On June 25, the European Parliament’s Committee on Civil Liberties, Justice and Home Affairs in association with the Committee on Industry, Research and Energy, the Committee on Constitutional Affairs and the Committee on Legal Affairs held the second hearing on the Facebook/Cambridge Analytica case.

The hearing focused on consumer trust in Facebook’s activities, the security aspects of the company and its compliance with data protection rules. The Silicon Valley giant was represented by several of its senior executives, including one of its privacy policy director and its VP for global public policy. In other words, members of the Parliament discussed the consequences and impact of the Facebook-Cambridge Analytica data privacy breaches with experts and Facebook representatives. The following sums up the most important aspects of the event.

Since both Facebook (FB) and Cambridge Analytica (CA) are registered in the UK, the UK data protection authority (UK DPA - ICO) is investigating the case. If found foul of the data protection rules, fines can go up to 4% of the culprit company’s global sales. Report by the ICO is expected in July 2018. Facebook underlined that CA was running ads on it but did not get information on EU citizens. They did however get an aggregate pack of information on their ads like other advertisers on the websites of FB.

In general, it can be said that now that the GDPR is being applied by national data protection agencies, GDPR compliance is necessary, not only is good marketing. Currently, as was stated by the Austrian DPA’s head, there are already 30 cross-border cases, but more are to come this summer. These cases are communicated between the authorities in Europe, under the auspices of the European Data Protection Board (EDPB). This institution replaced the Article 29 Working Group last month. The EPBD will also follow the developments on e-Privacy (the legislative proposal is currently being negotiated in the Parliament and the Council of Ministers). The DPA’s head also emphasized that it is unlikely that FB’s problems disappear because of its apparent mesmerizing and unclear answers in ongoing investigations (U.S. Senate, U.K. ICO).

The participants also stressed that GDPR is now a global trend. The Wall Street Journal is hosting an event whether the U.S. should adopt GDPR-like legislation. This shows that he EU data protection rules – though they may differ as to the grounds for such regulation given that online privacy is a fundamental right in the European Union – are gaining serious attention worldwide.

When it comes to data collection and management, the members of the European Parliament (MEPs) and the representatives stressed that nobody can process personal data if consent is not given freely. Though there might be other grounds for data processing, when this is the chosen ground, consent must be given freely by the data owners. The national DPAs are seeking for showcase opportunities, and citizens are encouraged to signal wrongdoings to them.

The third hearing, to be held on 2 July 2018, will focus on possible solutions, EU policies that could remedy the negative consequences and prevent these incidents from happening again. Facebook COO Sheryl Sandberg, and a couple of European Commissioners have also been invited to the hearing.

What can companies in the Silicon Valley learn from this?
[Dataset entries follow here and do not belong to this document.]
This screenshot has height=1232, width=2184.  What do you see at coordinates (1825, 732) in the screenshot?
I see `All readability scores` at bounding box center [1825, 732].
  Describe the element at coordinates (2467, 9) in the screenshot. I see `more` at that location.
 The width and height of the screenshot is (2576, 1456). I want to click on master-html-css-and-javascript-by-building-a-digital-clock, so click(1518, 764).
If you are a company that is collecting, treating, handling, “trespassing” data that originates in the European Union, you have several obligations under the General Data Protection Regulation: stricter and more transparent data processing, responsibilities, system-level security upgrade and communication responsibilities towards consumers and regulators. It is not only your reputation that is at stake, but a 2-4% of your annual global income if found afoul of the law. Also, to note that there is, generally, no “European Body” that will contact you in case of inquiry. It will be the national regulators to conduct investigations, which now have direct enforcement powers and are hungry to test those powers. This may split your effort when conducting business in the EU.